[START MATERIAL]

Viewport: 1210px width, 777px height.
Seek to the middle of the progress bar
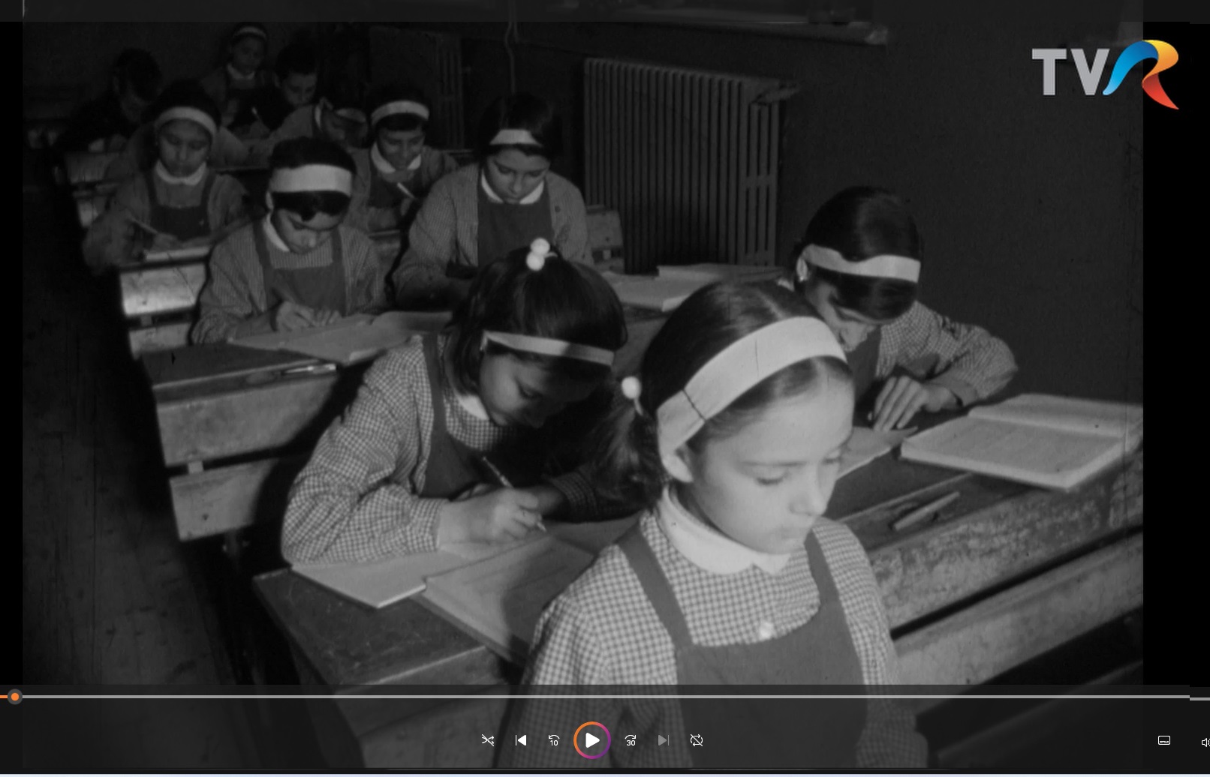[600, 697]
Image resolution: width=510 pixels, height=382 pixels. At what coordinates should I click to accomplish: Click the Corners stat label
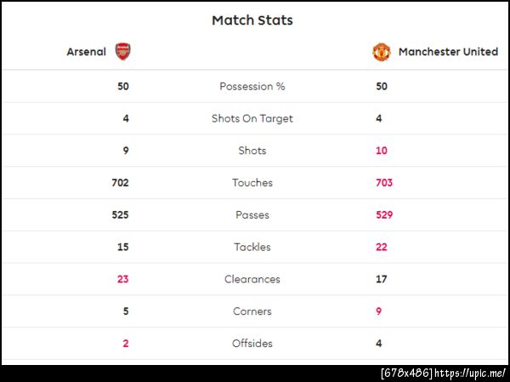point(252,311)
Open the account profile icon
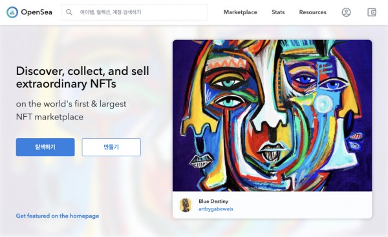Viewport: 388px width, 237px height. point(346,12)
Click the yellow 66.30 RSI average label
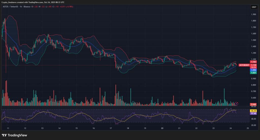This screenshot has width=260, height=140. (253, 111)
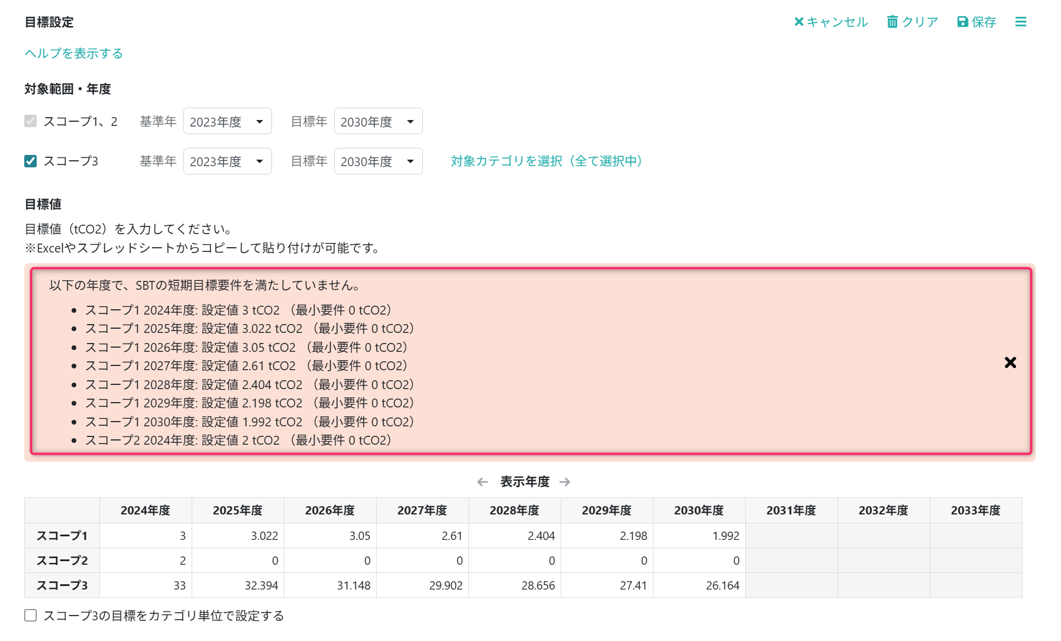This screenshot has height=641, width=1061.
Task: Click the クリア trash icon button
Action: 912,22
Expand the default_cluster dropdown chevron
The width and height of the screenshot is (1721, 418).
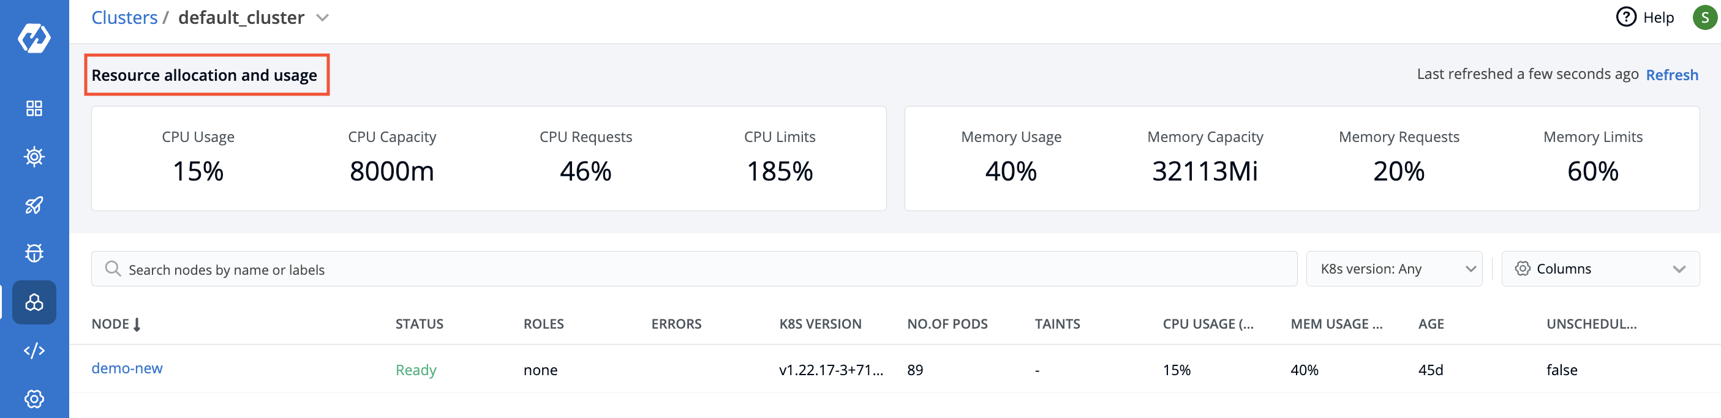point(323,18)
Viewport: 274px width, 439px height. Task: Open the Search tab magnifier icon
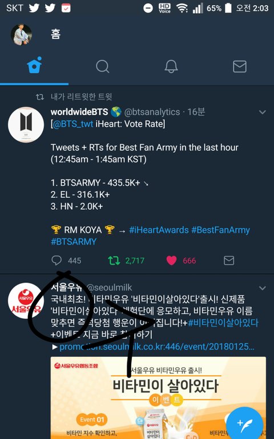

[END MATERIAL]

- WHAT YOU ARE ASKED TO DO:
Turn every line of the records above into a numbered list, skipping any blank lines. Leave the pictures out of the answer.

- FULL SOLUTION:
1. Viewport: 1210px width, 777px height.
2. Seek to the middle of the progress bar
3. [600, 697]
4. Image resolution: width=510 pixels, height=382 pixels. At what coordinates should I click to accomplish: Click the Corners stat label
5. point(252,311)
6. Open the account profile icon
7. Viewport: 388px width, 237px height. point(346,12)
8. Click the yellow 66.30 RSI average label
9. This screenshot has width=260, height=140. (253, 111)
10. This screenshot has height=641, width=1061.
11. Task: Click the クリア trash icon button
12. Action: 912,22
13. Expand the default_cluster dropdown chevron
14. The width and height of the screenshot is (1721, 418).
15. point(323,18)
16. Viewport: 274px width, 439px height. Task: Open the Search tab magnifier icon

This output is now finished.